What is it about teaching that makes teachers so insecure? Is it because everyone (including non-educators) has an opinion of how things should be done? Is it because with a lot of methods we use, sometimes it is hard to see the results directly? Is it because we fear being judged? Is it because we can be very isolated? It is probably a combination of all of these things and many more factors. The bottom line is that there are lot of teachers out there who think they are doing the wrong things.
Over the last few years, I've talked to a lot of teachers and even the most innovative, dynamic ones have a streak of insecurity. When I was doing the Bright Ideas Gallery, showcasing some innovative teaching practices, most of the time I had to convince teachers what they were doing was interesting to other teachers and worth sharing. But in keeping in touch with those teachers now, some of them have abandoned the great things they were doing.
It seems like it is so easy to take the wind out of teachers' sails. One tough class, one challenging parent, one colleague's off-handed remark, or one uninformed news report, and it all crumbles. When this happens, we tend to revert to "foolproof" traditional one-size-fits-all methods that "worked" when we were kids but may not fit education today, and we eschew risk-taking, innovation, and personalization.
I don't like to think of myself as a teacher who needs external validation (if I did, I would have given up on this blog a long time ago, based on the amount of pageviews it gets!), but sometimes, it feels good to get some recognition. Some of my biggest compliments come to mind. One came last year, and one came last week. The one last year was when I was talking to a dad of one of my students. I think it was around December, and he said how he was telling his coworkers at his office about some of the things we were doing in our class, and they were amazed or disbelieving. The one last week was when I was at the mall, and I ran into a colleague of mine who would come in for me from time to time when I was away a few years ago. She introduced me to her husband, and he said, "Oh, you're that guy. My wife used to tell me about all of the cool things she did in your class. I wish I had been in your class." And he told me how he was the squirmy creative kid.
The thing that stands out about these two situations is that the remarks came from people outside of education. I don't tend to talk about my work with non-educators (and barely even with educators) because I don't do a good job of explaining the things we are trying to achieve these days. So for these two people to take an interest, remember, and positively remark without solicitation is very gratifying. They really understood what I am trying to do. Though we can't rely on positive feedback from outside to fuel our confidence, it probably does help. Yes, these kinds of encounters are gratifying in the same way that negative encounters can be destructive, but if we really believe in what we are doing, then we should be able to work through al situations staying true to our vision.
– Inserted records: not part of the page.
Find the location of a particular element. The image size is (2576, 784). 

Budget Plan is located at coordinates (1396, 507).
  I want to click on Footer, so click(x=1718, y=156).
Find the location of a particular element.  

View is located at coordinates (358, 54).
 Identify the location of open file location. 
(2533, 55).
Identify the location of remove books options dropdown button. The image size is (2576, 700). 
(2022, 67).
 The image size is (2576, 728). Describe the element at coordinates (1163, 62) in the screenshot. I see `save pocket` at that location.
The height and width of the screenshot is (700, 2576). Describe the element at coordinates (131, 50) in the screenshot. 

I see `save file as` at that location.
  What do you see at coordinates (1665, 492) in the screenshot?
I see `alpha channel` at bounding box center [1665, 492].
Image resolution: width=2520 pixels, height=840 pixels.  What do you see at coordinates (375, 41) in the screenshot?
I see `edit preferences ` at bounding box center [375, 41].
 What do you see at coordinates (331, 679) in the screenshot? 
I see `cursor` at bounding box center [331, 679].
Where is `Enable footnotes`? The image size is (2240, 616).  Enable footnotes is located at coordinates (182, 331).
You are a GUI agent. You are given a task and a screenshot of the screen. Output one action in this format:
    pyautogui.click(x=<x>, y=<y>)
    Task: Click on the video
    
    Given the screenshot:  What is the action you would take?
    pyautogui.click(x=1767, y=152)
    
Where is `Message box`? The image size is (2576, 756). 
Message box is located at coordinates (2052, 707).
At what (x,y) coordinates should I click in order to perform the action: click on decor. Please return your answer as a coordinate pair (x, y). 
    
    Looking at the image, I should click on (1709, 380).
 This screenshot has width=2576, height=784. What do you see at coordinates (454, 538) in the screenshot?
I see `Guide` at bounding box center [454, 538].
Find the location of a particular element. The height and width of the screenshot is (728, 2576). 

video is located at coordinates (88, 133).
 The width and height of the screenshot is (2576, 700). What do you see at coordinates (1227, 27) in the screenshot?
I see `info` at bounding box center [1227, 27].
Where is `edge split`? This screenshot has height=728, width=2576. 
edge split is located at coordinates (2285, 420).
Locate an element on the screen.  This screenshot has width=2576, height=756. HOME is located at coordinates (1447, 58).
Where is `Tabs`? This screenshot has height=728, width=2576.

I think the reason why I try so many things in my class, even though I know a lot of my ideas are going to fail, is that I know at least one out of four of my ideas is going to work in a big way for some or all of my students. Someone might say, "That means that three out of four ideas are going to fail. Why not shorten the odds and just stick with the things that work?" And the answer is because that's the part I don't know: which idea is going to work with this class or each individual at this time. What is tried and true last year could be a dismal flop this time. What works for chatty kids might not work for introverted kids. Etc.
So I'm not trying to be innovative just to keep things interesting; I'm trying to be innovative to give all of my students the best possible chance at learning. And the chance of success far outweighs the risk of (my personal) failure.